On Running Consistently 2 - Day 54
40 days later, I thought I would update with how the effort to run a 5K every day and get my time down is coming along. The short answer: it isn’t going as fast as it was before, but I’m the pace is still good; it’s still going quite well. I’ve been missing days here and there, for various reasons - mostly mental - but I’m still making progress. As of last time, I believe I was down to an 8:41 pace. I’m now at a 7:27 pace as of today. That’s a 23:11 5k. This is still nowhere near my personal best, but it’s definitely a nice serious drop. So it took 40 days to go down 1:14, that’s about 1.9 seconds/day. If I were to keep up this new pace I would get to 7:00 in about 15 days, and then 6:30 in about another 16 days, or roughly the end of January. I don’t know what my exact personal best is, but I know it’s above 6:00/mi, so if I got to that, I know I would have beat it. That would happen roughly around mid February - if I kept my current pace, but of course I won’t. I would anticipate being able to get there before my birthday in early April. My guess is Mid-March. One good thing: I’ve yet to fail once I start. That is, every time I got on the treadmill to run slightly faster, I did. The days you see with a flat line means I just missed that day.

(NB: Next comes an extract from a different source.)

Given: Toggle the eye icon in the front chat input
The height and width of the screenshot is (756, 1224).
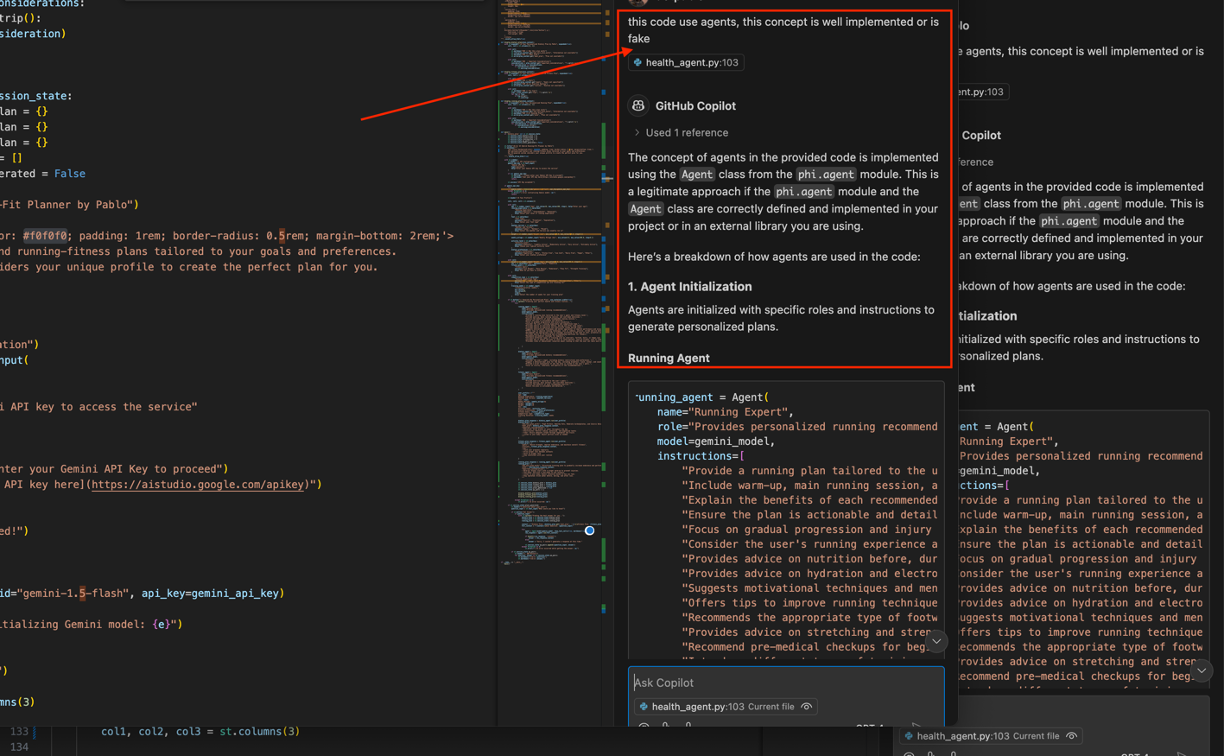Looking at the screenshot, I should point(807,707).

My sense is that I have another 0:30/mi to give without too much difficulty; it’s mostly a mental challenge to get on the treadmill. After that, I think the next 0:30/mi are going to be interesting. And then after that, it’s anybody’s guess. My guess is that my first “failure day” will happen somewhere in that 6:15-6:45 range. I’m committed to powering through the first failure or two, but I don’t want to turn this into a total grind or injure myself, so once I’m failing more than I’m succeeding, I’ll probably call it a day and back off. If I failed 2 days in a row or 3 days out of 5, I’d probably stop.

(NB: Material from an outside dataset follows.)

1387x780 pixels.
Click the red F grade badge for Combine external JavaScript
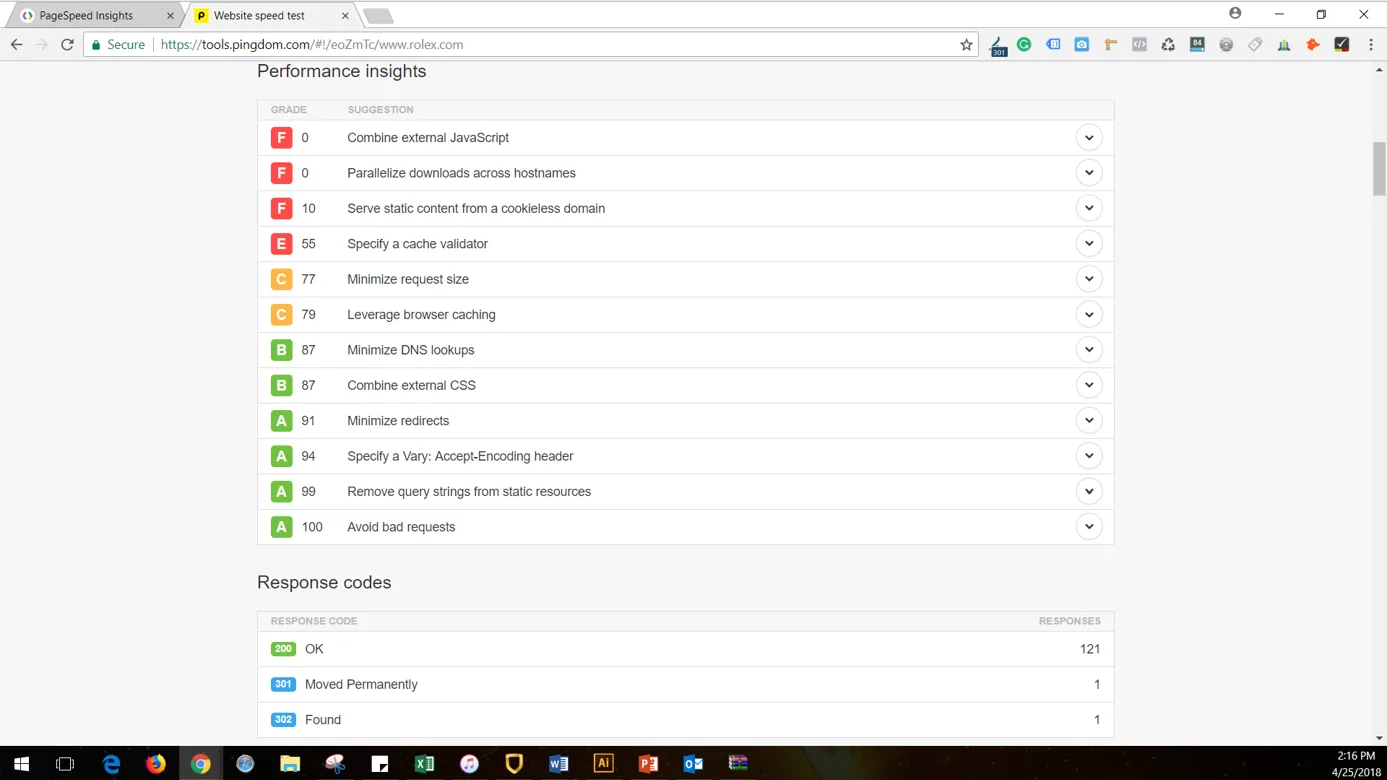point(281,137)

Somewhere in there, in order to keep making progress, I probably will have to alter other things: my sleep schedule, my diet, maybe even drop a few pounds. I’m willing to do some of that, although again, I don’t really want this to be a full frontal attack. The goal isn’t really to see what’s the best I could ever do; it’s more about being consistent and following through on a challenge.